## Text segment
------------------------
- Born: 1971 (age 54–55) Australia
- Education: BA, University of Melbourne; MA, University of Melbourne; MBA, London Business School; Honorary Doctorate, RISEBA University;
- Occupations: Organizational theorist, professor, keynote speaker
- Employer: Antwerp Management School
- Known for: Strategic innovation, leadership and change
- Notable work: The Fine Art of Success
- Title: Professor of Strategic Management
- Website: jamieandersononline.com

= Jamie Anderson (scientist) =

Australian organizational theorist

Jamie Anderson (born 1971) is an Australian organizational theorist, keynote speaker, and Professor at the Antwerp Management School, known for his work on Strategic Innovation.

Jamie Anderson has been named as a "management guru" in the Financial Times, and as one of the world's top 25 management thinkers by the journal Business Strategy Review, alongside Gary Hamel, Philip Kotler and Henry Mintzberg and others.

== Biography ==
Born in Australia, Anderson received his BA in 1993 and his MA in 1997 both from the University of Melbourne, and his MBA in 2004 from the London Business School. In 2013 he was awarded an honorary doctorate by RISEBA Business School.

Anderson started his academic career at the London Business School from 1999 until 2004. From 2004 he stayed affiliated with the London Business School as visiting professor, and from 2004 to 2009 he was Senior Lecturer at the European School of Management and Technology (ESMT). Since 2010 he is adjunct professor at the Antwerp Management School.
------------------------
## Jobs
(A) Please reproduce the Jamie Anderson biography from "Jamie Anderson has" to "RISEBA Business School.".
(B) Name the management thinkers the Jamie Anderson biography says he was ranked alongside.
The listing after this has no connection to the Jamie Anderson biography.

## Stored data
------------------------
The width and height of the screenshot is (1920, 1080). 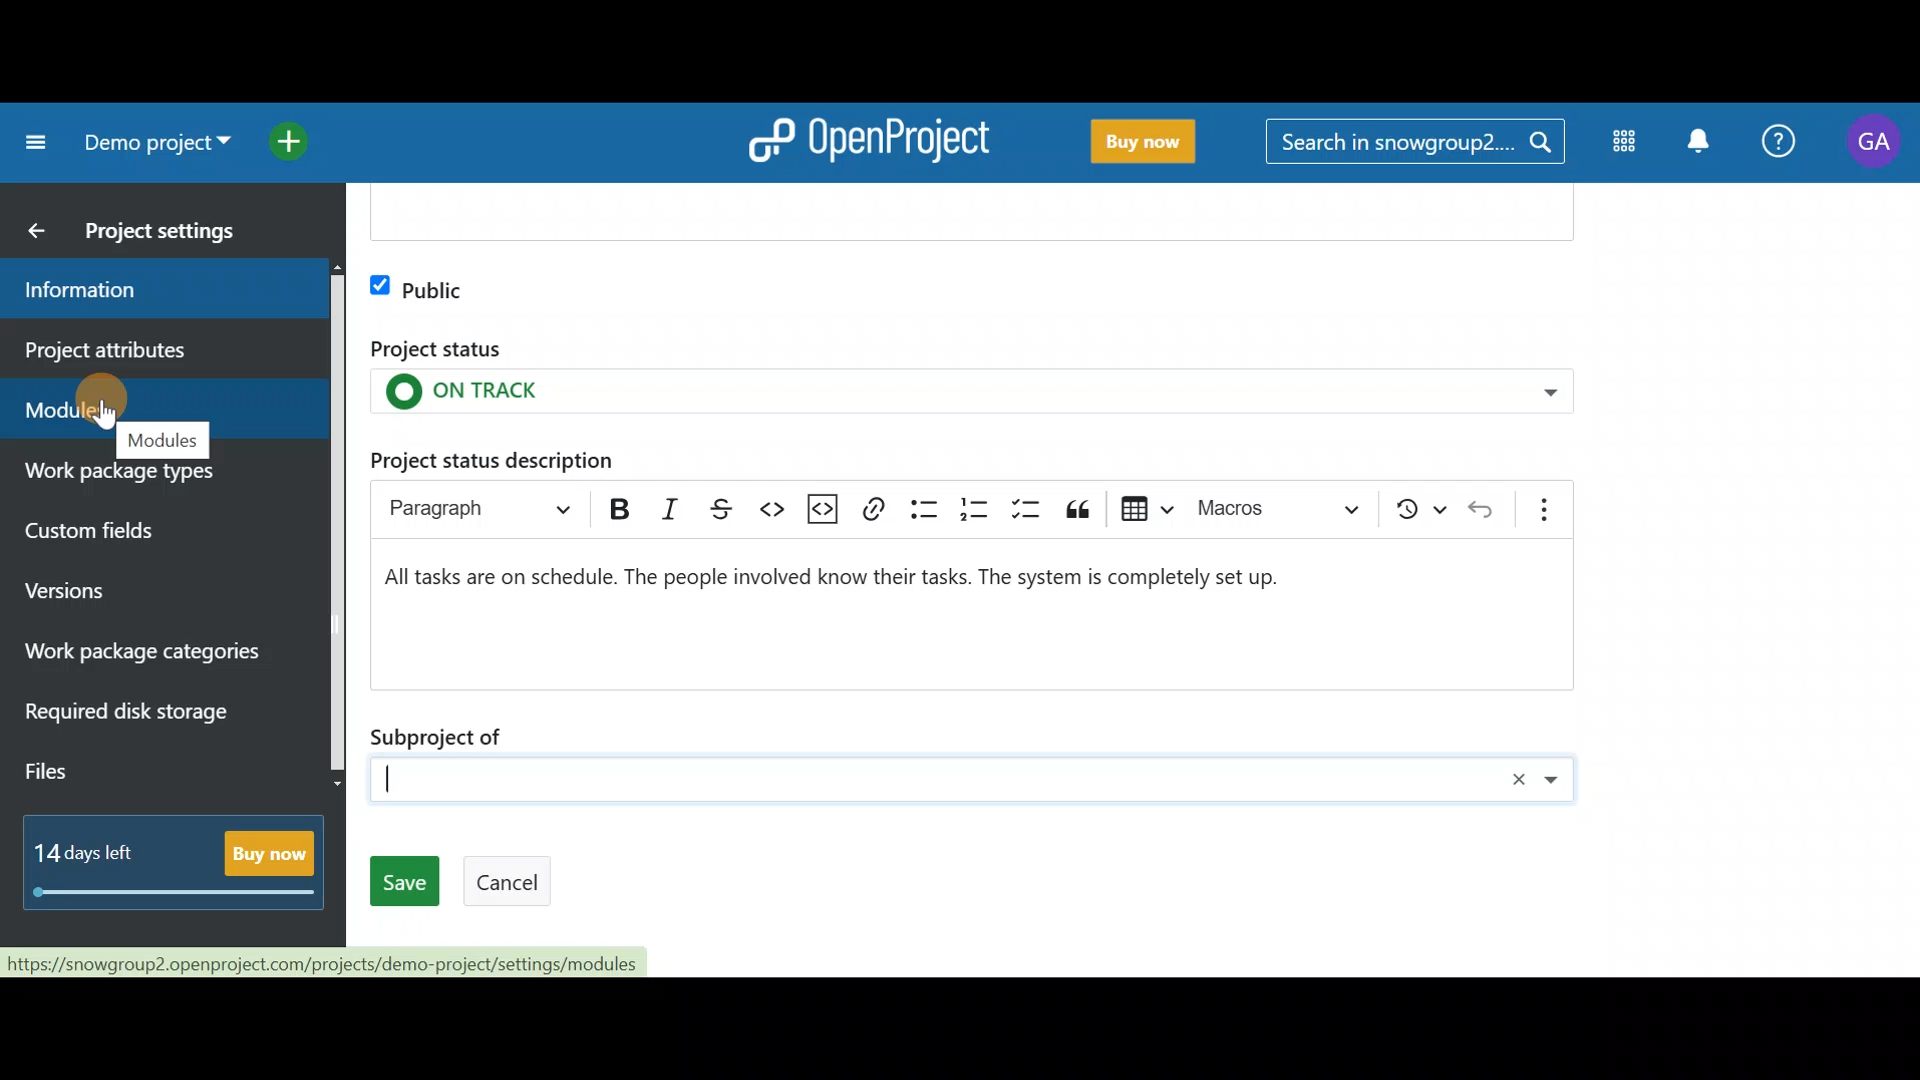 I want to click on Show local modifications, so click(x=1422, y=508).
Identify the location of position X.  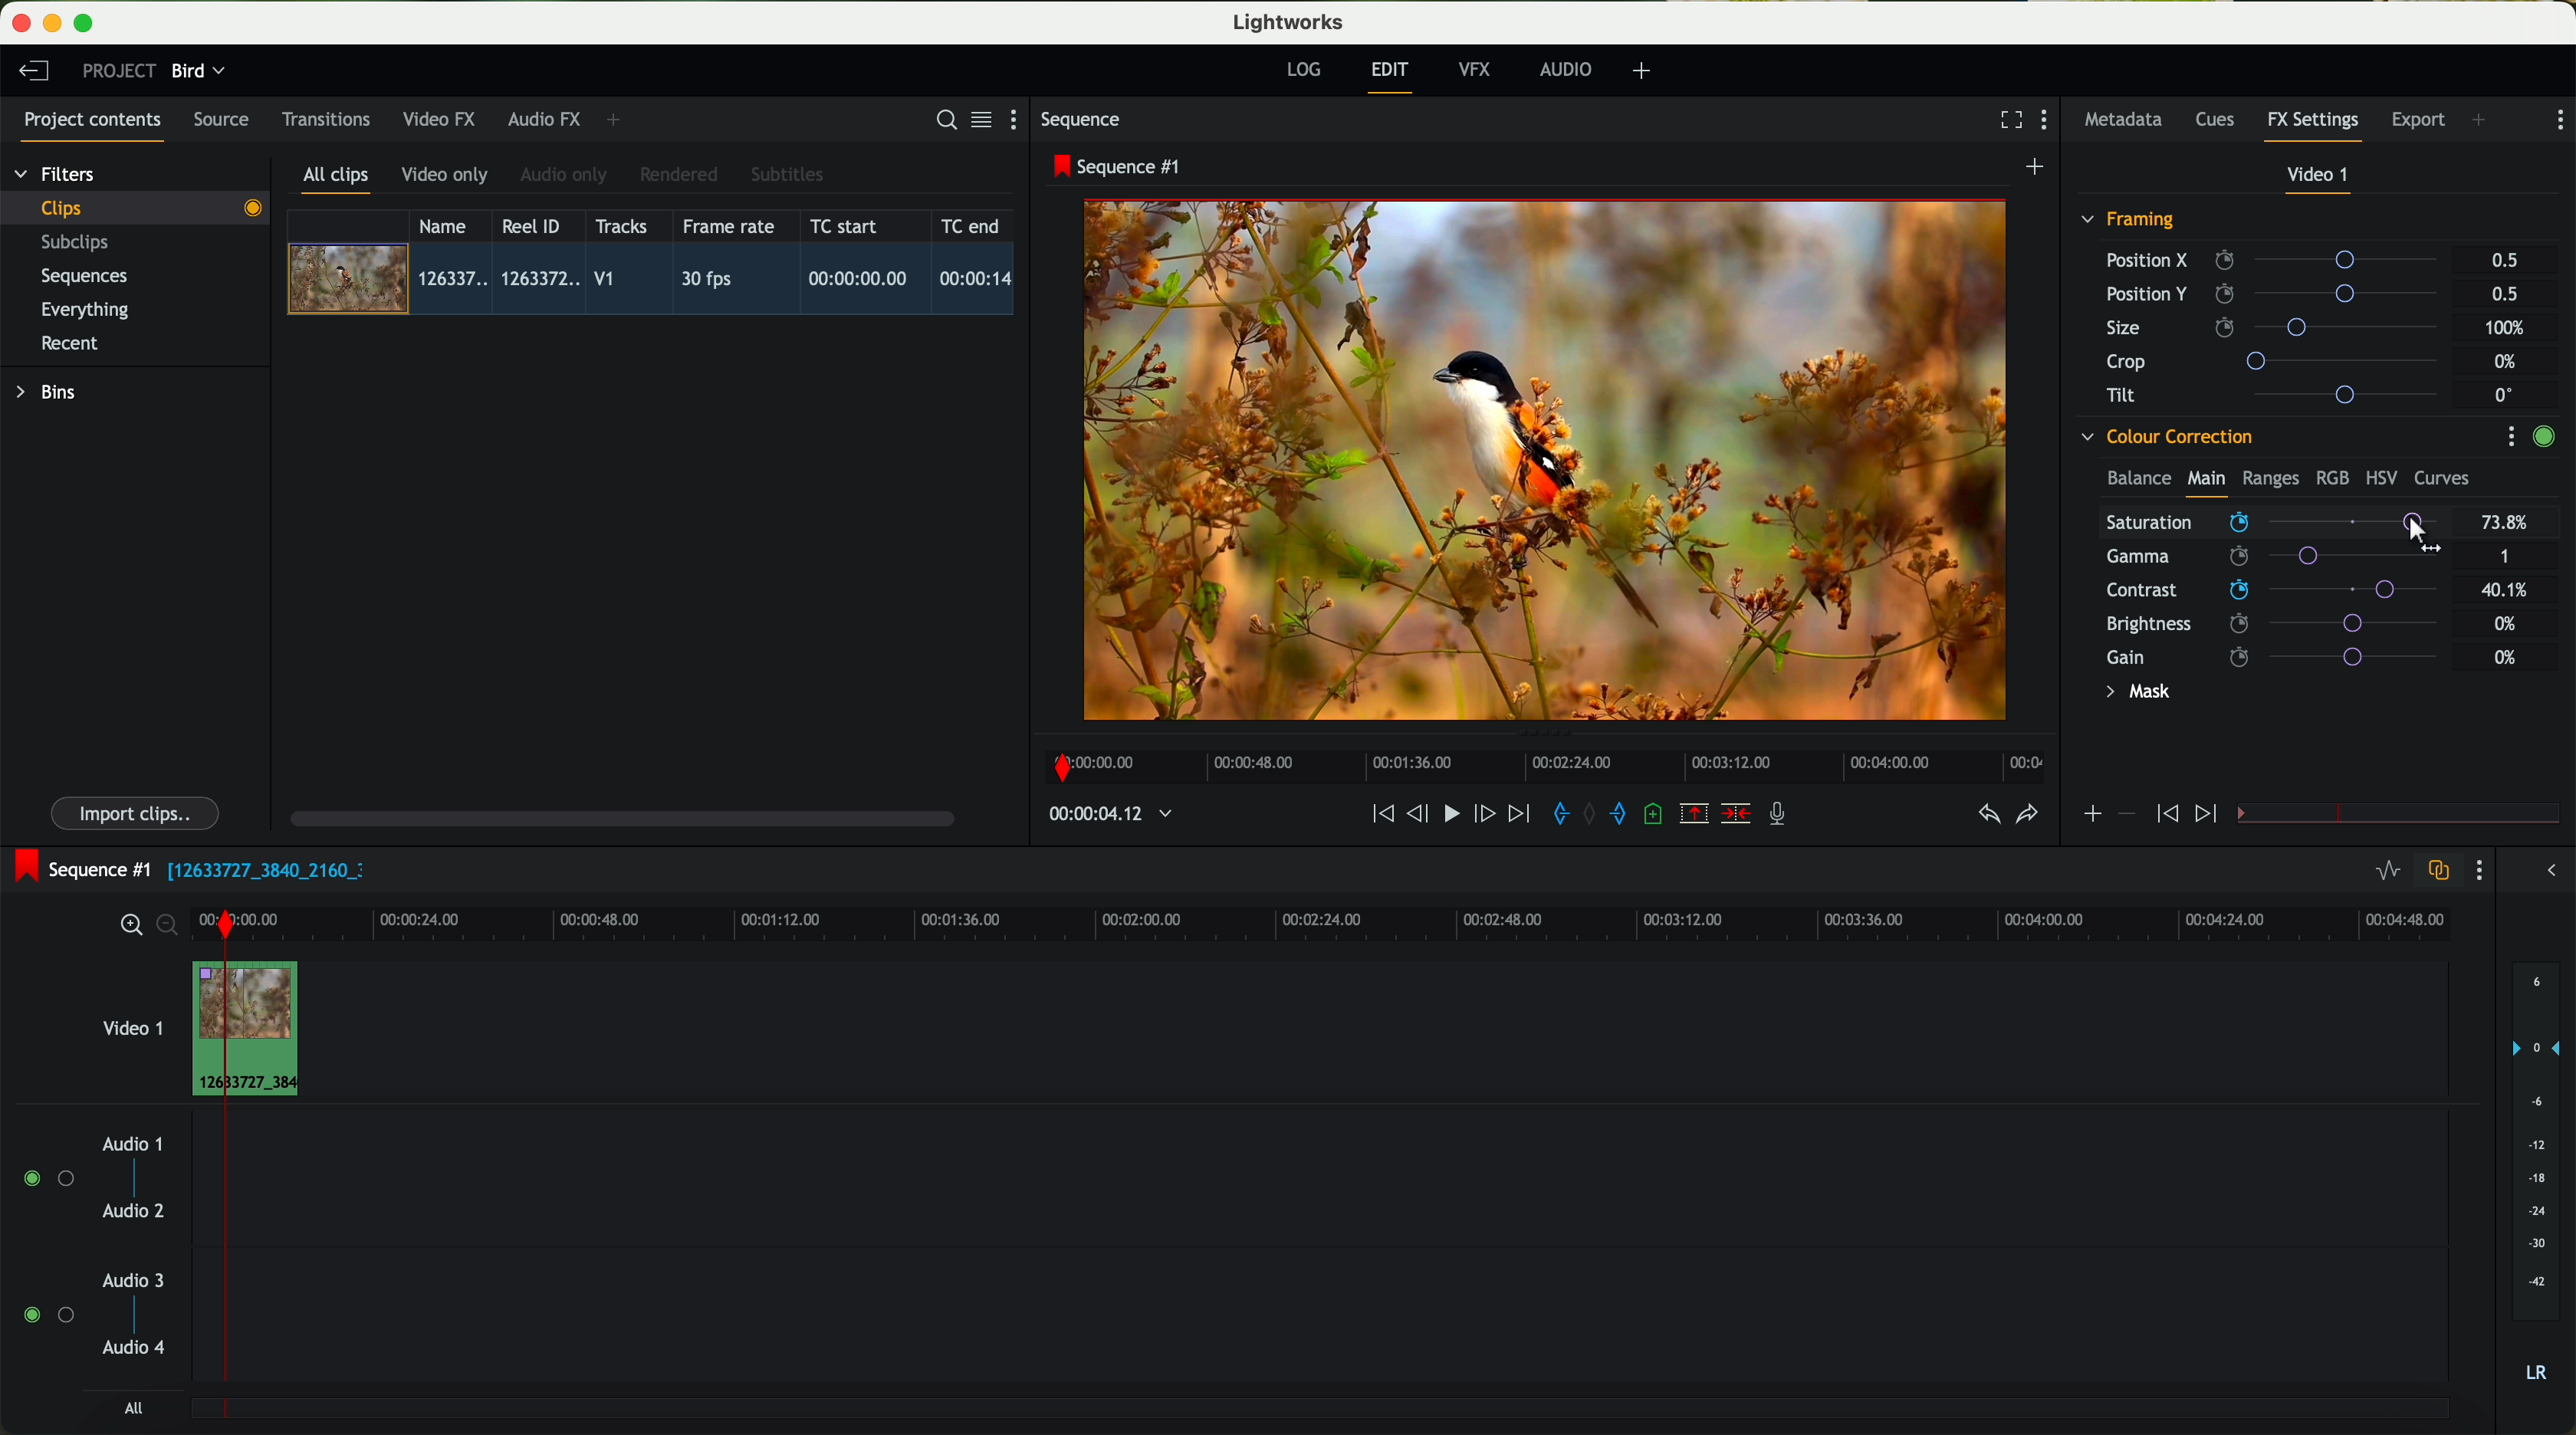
------------------------
## Results by task
(A)
Jamie Anderson has been named as a "management guru" in the Financial Times, and as one of the world's top 25 management thinkers by the journal Business Strategy Review, alongside Gary Hamel, Philip Kotler and Henry Mintzberg and others.

== Biography ==
Born in Australia, Anderson received his BA in 1993 and his MA in 1997 both from the University of Melbourne, and his MBA in 2004 from the London Business School. In 2013 he was awarded an honorary doctorate by RISEBA Business School.

(B) Gary Hamel, Philip Kotler, Henry Mintzberg